▶

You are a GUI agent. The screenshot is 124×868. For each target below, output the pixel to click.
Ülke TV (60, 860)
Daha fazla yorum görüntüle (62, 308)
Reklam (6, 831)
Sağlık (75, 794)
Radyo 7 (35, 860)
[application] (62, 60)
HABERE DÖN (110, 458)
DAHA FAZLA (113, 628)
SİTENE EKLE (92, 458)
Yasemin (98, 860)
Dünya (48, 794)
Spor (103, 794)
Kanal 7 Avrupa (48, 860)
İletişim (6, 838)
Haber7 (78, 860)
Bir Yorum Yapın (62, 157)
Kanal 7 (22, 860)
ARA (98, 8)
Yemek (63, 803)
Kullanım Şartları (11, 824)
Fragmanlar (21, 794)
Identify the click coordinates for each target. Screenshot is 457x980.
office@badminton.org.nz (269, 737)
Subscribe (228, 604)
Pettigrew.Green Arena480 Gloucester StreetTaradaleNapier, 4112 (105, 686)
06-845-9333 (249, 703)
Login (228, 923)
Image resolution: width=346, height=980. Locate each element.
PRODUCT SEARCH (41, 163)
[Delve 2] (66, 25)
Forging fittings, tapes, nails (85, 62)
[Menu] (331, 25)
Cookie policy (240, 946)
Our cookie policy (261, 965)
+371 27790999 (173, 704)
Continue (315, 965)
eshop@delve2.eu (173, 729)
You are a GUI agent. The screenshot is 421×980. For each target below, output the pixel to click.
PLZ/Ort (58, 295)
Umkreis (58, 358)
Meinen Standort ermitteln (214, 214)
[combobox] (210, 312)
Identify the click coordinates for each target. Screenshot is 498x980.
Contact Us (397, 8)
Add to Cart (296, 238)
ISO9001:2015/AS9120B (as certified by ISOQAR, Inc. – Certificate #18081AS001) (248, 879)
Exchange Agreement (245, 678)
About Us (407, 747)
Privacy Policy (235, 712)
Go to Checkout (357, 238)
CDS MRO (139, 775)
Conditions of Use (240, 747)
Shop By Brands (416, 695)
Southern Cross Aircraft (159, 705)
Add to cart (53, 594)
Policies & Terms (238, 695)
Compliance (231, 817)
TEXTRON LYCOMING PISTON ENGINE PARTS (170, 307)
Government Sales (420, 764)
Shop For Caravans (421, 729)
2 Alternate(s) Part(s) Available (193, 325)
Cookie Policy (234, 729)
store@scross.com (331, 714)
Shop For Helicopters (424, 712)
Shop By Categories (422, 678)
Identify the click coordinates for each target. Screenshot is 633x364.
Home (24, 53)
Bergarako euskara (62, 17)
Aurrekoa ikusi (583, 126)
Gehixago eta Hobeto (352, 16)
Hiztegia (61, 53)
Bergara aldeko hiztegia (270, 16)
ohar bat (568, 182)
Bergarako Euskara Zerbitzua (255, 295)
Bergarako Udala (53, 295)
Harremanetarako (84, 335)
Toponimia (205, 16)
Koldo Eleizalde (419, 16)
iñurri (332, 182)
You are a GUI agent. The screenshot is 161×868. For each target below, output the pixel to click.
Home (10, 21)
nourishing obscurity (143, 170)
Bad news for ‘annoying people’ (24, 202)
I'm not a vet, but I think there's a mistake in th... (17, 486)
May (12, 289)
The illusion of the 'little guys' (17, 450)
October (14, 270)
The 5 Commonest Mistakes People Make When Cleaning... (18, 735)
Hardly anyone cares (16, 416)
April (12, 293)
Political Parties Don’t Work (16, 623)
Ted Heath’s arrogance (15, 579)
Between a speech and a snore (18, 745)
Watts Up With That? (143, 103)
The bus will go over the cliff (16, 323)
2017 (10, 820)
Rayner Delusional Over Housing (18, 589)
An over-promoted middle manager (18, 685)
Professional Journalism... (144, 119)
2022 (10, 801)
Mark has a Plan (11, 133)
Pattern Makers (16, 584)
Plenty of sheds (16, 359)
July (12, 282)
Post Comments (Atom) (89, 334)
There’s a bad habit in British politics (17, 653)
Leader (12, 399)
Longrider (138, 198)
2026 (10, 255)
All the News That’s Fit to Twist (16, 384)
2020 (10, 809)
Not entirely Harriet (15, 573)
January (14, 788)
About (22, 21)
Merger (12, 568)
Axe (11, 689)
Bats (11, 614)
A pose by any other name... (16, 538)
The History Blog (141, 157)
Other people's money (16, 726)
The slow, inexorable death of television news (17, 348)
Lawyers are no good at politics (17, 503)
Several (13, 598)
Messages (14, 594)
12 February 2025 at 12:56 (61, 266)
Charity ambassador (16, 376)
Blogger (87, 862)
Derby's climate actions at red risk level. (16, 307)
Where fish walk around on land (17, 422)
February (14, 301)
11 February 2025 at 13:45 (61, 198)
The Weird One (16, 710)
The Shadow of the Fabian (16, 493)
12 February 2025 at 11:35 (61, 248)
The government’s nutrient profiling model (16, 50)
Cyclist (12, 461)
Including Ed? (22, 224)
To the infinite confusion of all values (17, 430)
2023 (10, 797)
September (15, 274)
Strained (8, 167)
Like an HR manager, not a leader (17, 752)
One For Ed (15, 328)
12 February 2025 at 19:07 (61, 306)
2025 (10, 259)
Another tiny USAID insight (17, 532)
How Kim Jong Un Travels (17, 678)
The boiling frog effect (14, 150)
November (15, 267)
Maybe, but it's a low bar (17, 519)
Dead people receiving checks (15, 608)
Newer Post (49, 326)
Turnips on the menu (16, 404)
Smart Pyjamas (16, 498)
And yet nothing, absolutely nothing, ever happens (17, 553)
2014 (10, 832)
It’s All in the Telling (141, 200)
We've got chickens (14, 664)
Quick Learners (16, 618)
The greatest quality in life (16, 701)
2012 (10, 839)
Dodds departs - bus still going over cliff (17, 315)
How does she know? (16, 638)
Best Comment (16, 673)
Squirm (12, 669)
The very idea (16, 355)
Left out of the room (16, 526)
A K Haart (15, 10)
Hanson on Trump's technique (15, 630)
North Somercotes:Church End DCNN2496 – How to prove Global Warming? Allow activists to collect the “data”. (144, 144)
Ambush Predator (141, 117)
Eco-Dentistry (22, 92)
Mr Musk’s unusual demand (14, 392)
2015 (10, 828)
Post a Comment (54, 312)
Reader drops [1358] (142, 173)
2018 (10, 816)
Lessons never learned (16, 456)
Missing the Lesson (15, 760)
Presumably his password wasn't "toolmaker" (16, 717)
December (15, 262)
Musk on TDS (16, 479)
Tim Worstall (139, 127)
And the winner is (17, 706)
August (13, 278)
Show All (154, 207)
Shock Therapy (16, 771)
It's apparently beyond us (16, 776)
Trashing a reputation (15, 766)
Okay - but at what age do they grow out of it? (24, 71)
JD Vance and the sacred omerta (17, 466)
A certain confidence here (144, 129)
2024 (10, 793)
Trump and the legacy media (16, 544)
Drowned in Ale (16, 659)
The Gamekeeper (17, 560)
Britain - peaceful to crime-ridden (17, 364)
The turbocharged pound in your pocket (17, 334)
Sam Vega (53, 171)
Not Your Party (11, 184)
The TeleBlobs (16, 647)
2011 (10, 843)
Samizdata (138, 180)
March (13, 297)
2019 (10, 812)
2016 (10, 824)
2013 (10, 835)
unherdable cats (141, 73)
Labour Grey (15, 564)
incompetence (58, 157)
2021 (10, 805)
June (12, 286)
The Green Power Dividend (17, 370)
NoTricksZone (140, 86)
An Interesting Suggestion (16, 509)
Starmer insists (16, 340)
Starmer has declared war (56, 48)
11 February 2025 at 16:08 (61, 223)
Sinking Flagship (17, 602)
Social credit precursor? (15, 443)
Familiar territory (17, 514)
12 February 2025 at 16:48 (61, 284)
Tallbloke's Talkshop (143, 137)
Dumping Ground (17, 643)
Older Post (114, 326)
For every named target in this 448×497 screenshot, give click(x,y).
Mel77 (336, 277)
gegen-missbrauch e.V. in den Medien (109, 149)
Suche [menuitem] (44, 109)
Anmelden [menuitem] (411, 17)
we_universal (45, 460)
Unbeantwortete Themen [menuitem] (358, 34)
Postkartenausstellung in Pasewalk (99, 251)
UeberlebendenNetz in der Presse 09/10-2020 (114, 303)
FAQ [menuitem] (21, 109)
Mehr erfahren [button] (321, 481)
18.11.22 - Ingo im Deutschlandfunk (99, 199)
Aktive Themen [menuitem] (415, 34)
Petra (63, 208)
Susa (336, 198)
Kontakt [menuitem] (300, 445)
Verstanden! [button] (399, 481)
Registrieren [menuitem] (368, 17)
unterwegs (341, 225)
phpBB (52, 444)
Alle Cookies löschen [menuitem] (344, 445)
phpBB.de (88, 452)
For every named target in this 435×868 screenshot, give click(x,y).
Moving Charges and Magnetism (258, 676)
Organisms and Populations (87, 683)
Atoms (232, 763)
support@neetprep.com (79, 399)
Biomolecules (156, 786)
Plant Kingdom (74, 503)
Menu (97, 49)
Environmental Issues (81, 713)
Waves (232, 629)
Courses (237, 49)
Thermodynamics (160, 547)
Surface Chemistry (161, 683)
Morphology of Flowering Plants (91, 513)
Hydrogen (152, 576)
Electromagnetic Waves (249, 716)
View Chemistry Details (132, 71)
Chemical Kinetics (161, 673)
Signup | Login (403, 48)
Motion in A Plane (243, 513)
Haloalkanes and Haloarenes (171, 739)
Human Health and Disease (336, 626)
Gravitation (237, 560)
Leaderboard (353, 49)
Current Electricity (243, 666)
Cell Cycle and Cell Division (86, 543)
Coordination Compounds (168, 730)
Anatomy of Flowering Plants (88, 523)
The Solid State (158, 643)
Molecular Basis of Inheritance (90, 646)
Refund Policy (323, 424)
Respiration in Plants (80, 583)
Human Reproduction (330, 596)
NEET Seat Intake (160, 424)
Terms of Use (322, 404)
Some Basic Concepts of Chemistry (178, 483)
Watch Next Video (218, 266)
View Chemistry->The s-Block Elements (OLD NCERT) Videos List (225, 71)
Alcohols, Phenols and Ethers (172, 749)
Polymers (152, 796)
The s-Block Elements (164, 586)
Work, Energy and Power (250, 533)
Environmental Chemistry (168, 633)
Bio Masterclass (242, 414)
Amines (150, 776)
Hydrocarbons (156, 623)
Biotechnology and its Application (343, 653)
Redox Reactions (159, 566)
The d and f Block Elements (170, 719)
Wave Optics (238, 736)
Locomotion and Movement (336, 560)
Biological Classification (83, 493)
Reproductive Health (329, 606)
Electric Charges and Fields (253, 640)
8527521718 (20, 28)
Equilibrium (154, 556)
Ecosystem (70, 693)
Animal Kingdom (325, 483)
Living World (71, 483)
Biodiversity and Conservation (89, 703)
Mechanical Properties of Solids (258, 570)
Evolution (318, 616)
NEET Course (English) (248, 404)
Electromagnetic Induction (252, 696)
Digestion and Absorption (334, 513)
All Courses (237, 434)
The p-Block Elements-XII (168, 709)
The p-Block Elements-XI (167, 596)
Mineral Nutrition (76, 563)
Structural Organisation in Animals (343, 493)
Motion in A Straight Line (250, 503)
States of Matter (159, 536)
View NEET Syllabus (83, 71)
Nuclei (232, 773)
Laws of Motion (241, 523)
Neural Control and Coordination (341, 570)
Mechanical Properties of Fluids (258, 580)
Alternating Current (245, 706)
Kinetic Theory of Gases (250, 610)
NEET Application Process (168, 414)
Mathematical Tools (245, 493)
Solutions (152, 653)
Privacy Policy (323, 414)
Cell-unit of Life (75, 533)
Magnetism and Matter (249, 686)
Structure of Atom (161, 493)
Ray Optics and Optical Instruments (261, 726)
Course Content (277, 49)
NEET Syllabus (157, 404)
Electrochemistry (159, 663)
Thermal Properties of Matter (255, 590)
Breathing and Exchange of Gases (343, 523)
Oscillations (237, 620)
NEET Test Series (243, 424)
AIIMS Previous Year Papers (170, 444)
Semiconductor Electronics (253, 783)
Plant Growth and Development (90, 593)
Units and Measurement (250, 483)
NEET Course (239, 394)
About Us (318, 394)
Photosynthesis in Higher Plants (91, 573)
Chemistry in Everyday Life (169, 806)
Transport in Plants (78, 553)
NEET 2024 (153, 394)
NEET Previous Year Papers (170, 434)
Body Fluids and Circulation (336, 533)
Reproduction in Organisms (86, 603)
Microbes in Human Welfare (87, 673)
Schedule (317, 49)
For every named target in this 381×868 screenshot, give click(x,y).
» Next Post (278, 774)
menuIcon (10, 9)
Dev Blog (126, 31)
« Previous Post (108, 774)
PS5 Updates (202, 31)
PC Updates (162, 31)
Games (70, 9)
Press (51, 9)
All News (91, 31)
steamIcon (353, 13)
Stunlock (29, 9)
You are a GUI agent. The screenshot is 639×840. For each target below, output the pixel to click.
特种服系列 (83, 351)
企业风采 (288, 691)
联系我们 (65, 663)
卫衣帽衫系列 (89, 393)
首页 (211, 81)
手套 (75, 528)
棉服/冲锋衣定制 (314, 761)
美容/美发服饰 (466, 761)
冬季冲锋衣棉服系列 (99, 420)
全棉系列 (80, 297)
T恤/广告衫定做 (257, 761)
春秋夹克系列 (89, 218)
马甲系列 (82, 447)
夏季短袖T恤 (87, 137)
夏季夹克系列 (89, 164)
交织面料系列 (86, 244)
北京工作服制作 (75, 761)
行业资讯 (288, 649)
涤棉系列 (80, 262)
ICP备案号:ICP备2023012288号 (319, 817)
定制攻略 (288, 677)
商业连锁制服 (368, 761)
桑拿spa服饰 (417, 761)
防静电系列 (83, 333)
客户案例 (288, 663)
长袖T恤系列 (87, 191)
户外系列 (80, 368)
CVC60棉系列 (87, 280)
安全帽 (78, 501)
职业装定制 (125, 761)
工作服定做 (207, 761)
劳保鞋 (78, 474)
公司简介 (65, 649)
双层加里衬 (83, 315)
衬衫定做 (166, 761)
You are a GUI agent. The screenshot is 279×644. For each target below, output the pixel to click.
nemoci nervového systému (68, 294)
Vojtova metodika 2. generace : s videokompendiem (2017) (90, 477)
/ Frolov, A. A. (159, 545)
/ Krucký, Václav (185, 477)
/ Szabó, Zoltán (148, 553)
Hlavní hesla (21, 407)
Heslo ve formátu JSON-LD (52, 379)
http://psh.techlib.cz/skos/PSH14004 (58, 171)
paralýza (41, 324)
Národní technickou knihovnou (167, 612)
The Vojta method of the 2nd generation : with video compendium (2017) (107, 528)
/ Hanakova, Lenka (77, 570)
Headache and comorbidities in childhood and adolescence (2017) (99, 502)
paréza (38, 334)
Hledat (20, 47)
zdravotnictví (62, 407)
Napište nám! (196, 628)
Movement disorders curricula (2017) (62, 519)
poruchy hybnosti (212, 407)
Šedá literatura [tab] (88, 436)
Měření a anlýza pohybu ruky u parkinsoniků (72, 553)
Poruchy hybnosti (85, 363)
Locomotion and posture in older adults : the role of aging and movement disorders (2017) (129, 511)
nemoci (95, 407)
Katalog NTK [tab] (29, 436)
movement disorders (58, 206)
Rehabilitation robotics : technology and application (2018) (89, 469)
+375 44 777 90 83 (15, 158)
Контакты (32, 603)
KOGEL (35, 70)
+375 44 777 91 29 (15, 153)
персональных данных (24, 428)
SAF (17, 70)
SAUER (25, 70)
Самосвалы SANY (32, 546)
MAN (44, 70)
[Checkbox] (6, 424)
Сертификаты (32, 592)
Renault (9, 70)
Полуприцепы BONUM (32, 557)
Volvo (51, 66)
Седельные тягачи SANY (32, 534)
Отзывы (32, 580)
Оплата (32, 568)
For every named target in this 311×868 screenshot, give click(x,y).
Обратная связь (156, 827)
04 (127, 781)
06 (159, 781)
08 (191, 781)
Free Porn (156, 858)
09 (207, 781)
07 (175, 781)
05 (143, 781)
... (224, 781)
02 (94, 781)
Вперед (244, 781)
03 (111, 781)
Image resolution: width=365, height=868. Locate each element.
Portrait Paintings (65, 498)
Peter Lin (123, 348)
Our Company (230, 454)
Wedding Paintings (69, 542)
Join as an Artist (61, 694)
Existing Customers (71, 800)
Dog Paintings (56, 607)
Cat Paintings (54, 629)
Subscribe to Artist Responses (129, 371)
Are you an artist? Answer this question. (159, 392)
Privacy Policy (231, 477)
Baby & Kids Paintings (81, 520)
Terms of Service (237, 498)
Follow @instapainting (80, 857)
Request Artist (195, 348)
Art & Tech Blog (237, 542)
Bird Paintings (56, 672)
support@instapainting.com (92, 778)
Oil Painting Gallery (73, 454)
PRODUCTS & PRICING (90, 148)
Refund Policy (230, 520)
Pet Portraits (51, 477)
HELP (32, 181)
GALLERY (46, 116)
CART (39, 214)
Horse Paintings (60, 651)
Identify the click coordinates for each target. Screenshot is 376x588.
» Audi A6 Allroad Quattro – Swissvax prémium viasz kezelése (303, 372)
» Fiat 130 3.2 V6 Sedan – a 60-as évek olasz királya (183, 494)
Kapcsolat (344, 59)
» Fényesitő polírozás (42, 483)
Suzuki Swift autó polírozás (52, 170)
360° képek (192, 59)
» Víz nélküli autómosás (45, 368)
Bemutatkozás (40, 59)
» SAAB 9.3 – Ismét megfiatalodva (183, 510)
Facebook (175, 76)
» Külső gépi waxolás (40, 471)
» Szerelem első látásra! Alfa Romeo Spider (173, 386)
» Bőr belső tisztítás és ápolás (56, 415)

◀

§ Goal:
Reproduce verbatim every entry from the one containing "劳保鞋 (78, 474)" through the one containing "Movement disorders curricula (2017) (62, 519)", with both of those entries included.

§ Complete output:
劳保鞋 (78, 474)
公司简介 (65, 649)
双层加里衬 (83, 315)
衬衫定做 (166, 761)
You are a GUI agent. The screenshot is 279×644. For each target below, output the pixel to click.
nemoci nervového systému (68, 294)
Vojtova metodika 2. generace : s videokompendiem (2017) (90, 477)
/ Frolov, A. A. (159, 545)
/ Krucký, Václav (185, 477)
/ Szabó, Zoltán (148, 553)
Hlavní hesla (21, 407)
Heslo ve formátu JSON-LD (52, 379)
http://psh.techlib.cz/skos/PSH14004 (58, 171)
paralýza (41, 324)
Národní technickou knihovnou (167, 612)
The Vojta method of the 2nd generation : with video compendium (2017) (107, 528)
/ Hanakova, Lenka (77, 570)
Headache and comorbidities in childhood and adolescence (2017) (99, 502)
paréza (38, 334)
Hledat (20, 47)
zdravotnictví (62, 407)
Napište nám! (196, 628)
Movement disorders curricula (2017) (62, 519)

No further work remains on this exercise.